--- Data listing ---
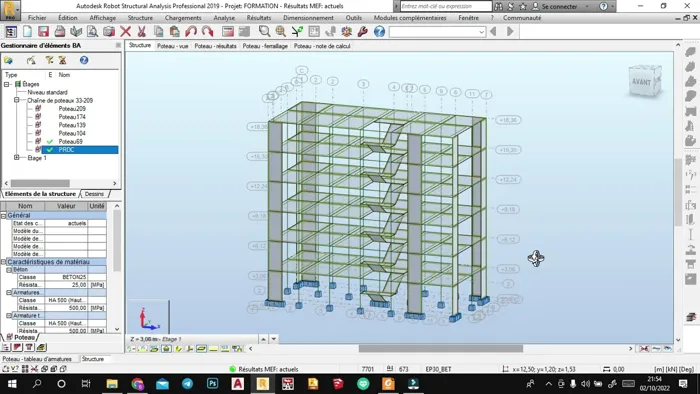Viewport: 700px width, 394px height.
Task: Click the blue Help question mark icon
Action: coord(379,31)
---
--- Data listing ---
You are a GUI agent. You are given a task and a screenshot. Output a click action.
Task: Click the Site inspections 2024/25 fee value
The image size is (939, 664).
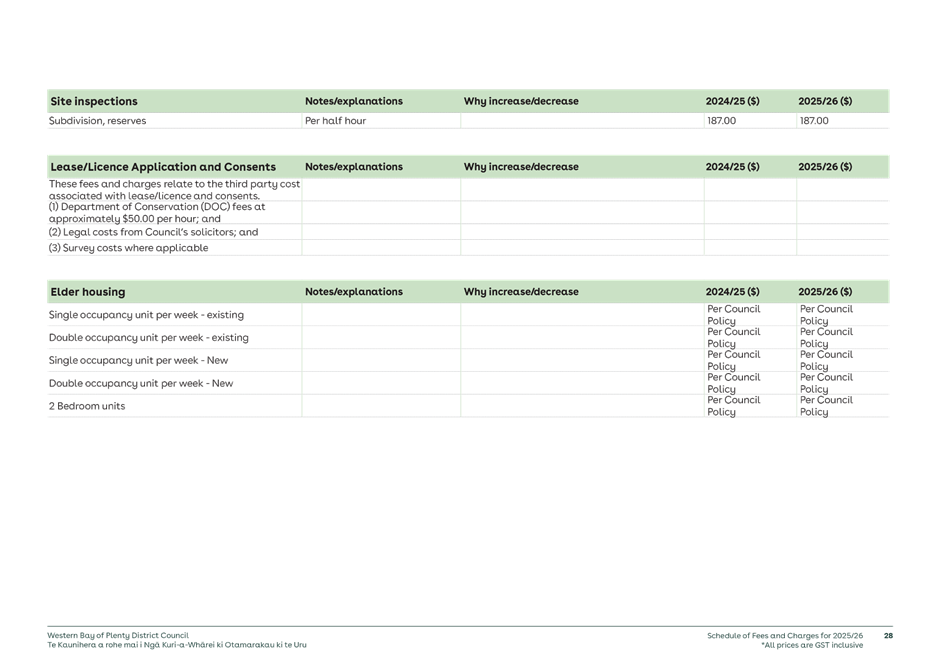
---
--- Data listing ---
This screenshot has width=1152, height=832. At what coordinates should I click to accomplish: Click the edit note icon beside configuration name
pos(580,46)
---
Format the material from the line with "You are a GUI" up to and including the line with "The image size is (939, 664)." as a JSON list of strings, one string per line, omitting blank lines.

[
  "You are a GUI agent. You are given a task and a screenshot. Output a click action.",
  "Task: Click the Site inspections 2024/25 fee value",
  "The image size is (939, 664)."
]